### THE REQUEST
Copy out the entries below word for word, starting with the line that contains "Where should I click to: Click the Pokaż" and going on through the last line of the entries.

··········

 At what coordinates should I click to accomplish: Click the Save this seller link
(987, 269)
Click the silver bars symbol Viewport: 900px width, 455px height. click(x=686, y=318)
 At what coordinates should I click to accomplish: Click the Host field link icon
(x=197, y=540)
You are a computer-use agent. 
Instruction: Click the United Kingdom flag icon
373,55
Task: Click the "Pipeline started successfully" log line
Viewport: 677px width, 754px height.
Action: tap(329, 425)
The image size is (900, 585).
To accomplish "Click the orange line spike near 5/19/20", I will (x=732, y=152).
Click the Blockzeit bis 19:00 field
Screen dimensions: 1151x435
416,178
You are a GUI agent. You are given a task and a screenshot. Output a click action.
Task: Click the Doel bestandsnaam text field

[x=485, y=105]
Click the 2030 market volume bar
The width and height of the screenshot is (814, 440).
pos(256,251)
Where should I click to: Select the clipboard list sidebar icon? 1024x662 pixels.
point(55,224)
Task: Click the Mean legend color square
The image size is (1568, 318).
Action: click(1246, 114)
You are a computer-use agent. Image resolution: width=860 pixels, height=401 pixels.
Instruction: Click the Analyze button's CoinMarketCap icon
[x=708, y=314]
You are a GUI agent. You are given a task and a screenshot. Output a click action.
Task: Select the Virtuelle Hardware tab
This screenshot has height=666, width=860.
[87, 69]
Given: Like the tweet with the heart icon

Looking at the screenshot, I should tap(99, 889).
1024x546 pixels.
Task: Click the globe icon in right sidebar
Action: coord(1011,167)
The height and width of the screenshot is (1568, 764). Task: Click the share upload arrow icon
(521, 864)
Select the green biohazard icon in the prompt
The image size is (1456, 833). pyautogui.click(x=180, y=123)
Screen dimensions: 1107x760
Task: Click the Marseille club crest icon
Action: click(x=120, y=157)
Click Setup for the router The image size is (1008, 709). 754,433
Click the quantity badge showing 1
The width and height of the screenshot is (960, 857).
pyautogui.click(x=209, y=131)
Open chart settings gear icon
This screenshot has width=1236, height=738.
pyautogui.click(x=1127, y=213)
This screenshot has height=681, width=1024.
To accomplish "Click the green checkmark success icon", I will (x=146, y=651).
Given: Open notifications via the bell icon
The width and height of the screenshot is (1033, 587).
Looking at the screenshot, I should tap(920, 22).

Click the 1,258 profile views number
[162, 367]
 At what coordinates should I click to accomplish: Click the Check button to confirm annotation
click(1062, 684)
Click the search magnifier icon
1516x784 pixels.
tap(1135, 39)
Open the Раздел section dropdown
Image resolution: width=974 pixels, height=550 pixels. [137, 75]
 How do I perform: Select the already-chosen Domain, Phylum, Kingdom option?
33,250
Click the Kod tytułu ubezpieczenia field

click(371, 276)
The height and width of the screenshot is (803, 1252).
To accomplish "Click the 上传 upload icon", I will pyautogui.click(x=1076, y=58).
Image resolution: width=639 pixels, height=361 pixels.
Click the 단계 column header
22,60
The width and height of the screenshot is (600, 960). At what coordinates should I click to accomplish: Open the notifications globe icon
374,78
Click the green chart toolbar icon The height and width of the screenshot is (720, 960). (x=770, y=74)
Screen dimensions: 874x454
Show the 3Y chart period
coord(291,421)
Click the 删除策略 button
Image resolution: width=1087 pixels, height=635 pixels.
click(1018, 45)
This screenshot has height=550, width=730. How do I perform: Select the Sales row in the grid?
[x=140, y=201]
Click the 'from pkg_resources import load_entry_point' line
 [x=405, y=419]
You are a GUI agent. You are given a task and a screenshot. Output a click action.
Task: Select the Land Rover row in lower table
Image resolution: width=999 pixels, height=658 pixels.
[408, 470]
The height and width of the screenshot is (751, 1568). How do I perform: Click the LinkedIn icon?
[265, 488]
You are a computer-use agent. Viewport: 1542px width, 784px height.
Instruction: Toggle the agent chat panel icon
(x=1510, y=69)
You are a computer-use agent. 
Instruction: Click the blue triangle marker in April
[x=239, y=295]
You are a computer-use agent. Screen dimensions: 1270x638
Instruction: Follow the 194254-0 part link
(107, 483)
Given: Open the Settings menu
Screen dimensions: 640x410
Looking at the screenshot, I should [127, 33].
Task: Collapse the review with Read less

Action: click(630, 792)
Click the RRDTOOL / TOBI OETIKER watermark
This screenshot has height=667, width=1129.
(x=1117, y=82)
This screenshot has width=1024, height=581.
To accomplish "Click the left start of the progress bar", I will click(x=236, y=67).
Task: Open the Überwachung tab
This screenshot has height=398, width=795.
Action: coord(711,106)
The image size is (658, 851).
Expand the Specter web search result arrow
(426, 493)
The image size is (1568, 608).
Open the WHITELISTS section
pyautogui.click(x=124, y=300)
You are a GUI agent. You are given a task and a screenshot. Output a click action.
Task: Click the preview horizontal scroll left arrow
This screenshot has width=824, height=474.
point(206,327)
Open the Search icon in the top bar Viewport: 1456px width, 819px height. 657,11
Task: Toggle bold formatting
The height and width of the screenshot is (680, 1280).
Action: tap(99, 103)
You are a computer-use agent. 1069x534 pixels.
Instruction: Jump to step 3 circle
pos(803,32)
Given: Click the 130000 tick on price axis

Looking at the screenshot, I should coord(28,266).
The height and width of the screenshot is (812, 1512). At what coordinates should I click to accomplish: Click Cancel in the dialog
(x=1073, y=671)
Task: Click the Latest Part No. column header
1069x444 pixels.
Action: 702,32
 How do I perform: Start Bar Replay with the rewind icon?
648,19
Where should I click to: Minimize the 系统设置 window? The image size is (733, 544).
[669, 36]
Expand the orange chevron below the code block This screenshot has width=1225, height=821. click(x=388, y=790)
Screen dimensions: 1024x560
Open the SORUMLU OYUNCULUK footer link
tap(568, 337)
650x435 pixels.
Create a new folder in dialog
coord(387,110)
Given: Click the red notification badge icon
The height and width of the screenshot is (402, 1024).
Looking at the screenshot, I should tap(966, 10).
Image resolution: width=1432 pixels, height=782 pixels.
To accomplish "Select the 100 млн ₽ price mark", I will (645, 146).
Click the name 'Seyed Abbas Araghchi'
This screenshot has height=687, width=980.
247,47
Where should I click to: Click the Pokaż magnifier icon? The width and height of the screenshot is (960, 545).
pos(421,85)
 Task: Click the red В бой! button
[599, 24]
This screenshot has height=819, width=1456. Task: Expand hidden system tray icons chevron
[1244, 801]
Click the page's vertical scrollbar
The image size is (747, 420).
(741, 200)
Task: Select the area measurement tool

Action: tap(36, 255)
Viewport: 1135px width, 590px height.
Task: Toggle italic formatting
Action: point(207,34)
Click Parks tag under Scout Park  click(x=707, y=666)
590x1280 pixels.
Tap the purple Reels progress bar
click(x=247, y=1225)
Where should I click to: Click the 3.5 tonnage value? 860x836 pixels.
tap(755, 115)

··········

### EXERCISE OUTPUT
Where should I click to: Click the Pokaż magnifier icon? The width and height of the screenshot is (960, 545).
pos(421,85)
 Task: Click the red В бой! button
[599, 24]
This screenshot has height=819, width=1456. Task: Expand hidden system tray icons chevron
[1244, 801]
Click the page's vertical scrollbar
The image size is (747, 420).
(741, 200)
Task: Select the area measurement tool

Action: tap(36, 255)
Viewport: 1135px width, 590px height.
Task: Toggle italic formatting
Action: point(207,34)
Click Parks tag under Scout Park  click(x=707, y=666)
590x1280 pixels.
Tap the purple Reels progress bar
click(x=247, y=1225)
Where should I click to: Click the 3.5 tonnage value? 860x836 pixels.
tap(755, 115)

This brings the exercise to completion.